Authors: Avner Mandelman
As we sat down at the kitchen table, Ruthy said in a tight little voice, "You want water with raspberry juice, something?"
"No," I said.
With the tips of her fingernails she extracted from the envelope several yellowing pages written densely, and held one up before my eyes.
"Is it ... his handwriting?"
I extended my hand to take the page from her, but she held back. "
Is it his?"
"Yes," I said. "It's my father's writing."
Maybe she had expected to see Paltiel Rubin's scrawl, but the handwriting was unmistakably my father's: the same angular aleph, the curling lammed, the down-thrusting gimmel. The pages had probably been torn from a copybook similar to the ones I later used in Har Nevo school--similar to the one in which I am writing now.
A bulky shape in blue-white pajamas appeared in the kitchen door. Ehud.
He looked at Ruthy, rubbing his eyes, then at me. "What you guys doing?"
"Reading the play," Ruthy said. "Come, Uddy, sit here. Move a little, Dada. Let him see, too."
Ehud sat slowly down. "How you feeling?"
"Okay."
I kept my head low and aligned the pages with my fingertips; I felt a slight tingle, as if I had just touched a live electrical wire, or toggled a pencil-knife's safety off.
I turned the first page.
The Debba
, it said. No name of author, no date.
Without further ado we began to read.
It was a play in four acts, taking place in the thirties or forties, but written in flowery, turn-of-the-century prose. The first act presents Yissachar HaShomer, the Sentinel. Yissachar is a farmer by day and a sentinel by night, when he must guard the fields against the marauding animals of Eretz Yisrael, who consider the land theirs.
The play begins with Yissachar plowing his field, Bible in hand, against the backdrop of Mount Gilbo'a.
When Yissachar's horse dies in harness, he sings to it a song of mourning ("O friend and companion, on whose back I rode in my ancestors' fields, who plowed with me the bosom of my motherland").
Behind a rock lurks the Debba, an enigmatic Arab hyena that can walk like a man. The Debba has been charmed out of its lair by Yissachar's song, and by his voice.

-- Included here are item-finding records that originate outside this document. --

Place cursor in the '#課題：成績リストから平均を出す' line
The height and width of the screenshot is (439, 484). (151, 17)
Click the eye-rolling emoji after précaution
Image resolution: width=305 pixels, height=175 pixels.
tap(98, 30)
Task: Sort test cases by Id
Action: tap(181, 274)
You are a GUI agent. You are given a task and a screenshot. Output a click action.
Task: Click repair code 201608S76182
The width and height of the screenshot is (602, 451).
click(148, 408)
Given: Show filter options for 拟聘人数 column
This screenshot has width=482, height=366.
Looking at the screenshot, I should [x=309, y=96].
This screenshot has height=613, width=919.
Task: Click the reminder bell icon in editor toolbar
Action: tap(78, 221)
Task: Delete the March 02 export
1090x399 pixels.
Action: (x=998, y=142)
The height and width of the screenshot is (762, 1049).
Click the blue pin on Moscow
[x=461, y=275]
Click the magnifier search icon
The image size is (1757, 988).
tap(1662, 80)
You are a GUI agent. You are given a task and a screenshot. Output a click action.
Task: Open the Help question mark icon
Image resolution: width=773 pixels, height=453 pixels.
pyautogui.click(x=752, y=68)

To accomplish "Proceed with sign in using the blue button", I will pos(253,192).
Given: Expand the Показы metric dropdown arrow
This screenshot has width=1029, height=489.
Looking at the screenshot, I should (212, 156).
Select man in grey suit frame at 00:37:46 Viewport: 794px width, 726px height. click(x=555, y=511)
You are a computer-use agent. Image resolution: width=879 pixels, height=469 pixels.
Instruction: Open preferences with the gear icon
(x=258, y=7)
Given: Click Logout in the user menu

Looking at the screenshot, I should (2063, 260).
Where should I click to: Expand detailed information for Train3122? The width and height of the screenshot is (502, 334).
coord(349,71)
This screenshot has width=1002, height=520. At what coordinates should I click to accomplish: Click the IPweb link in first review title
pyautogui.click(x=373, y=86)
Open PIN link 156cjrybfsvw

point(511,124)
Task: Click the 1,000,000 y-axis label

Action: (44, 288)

When Yissachar has finished singing, the Debba uncurls and turns into a giant of a man, offering to pull Yissachar's plow in place of the horse.
"You have charmed me, O son of man," says the stranger in the striped blue-black
abbaya
, "against my will you have turned me from all I know; against my will I shall help you cut the furrows of my cradle, this land."
While he pulls at the plow he tells Yissachar stories of the birds and the beasts, and Yissachar tells him of his ancestors, and of his new wife, Sarah. They then sing a song of friendship and the Debba reveals to Yissachar the secret of his lair.
"Come to me, son of man," he sings to him, "tonight, so I can teach you how to speak with all the beasts, sing with the birds."
Once again, the two sing a song of friendship, and Yissachar promises to visit the Debba, whose secret dwelling he now knows.
When the sun sets, the Debba prepares to slink off into its lair, just as Yissachar's beautiful young bride enters, carrying a basket with food for her husband at his plow.
She laments with him the death of the horse ("O gentle beast that carried me to my wedding canopy, that helped my groom sow bread in the earth's womb") and ends with a prayer to God to open her own womb, for she is barren.
"Don't turn the pages so fast," said Ruthy.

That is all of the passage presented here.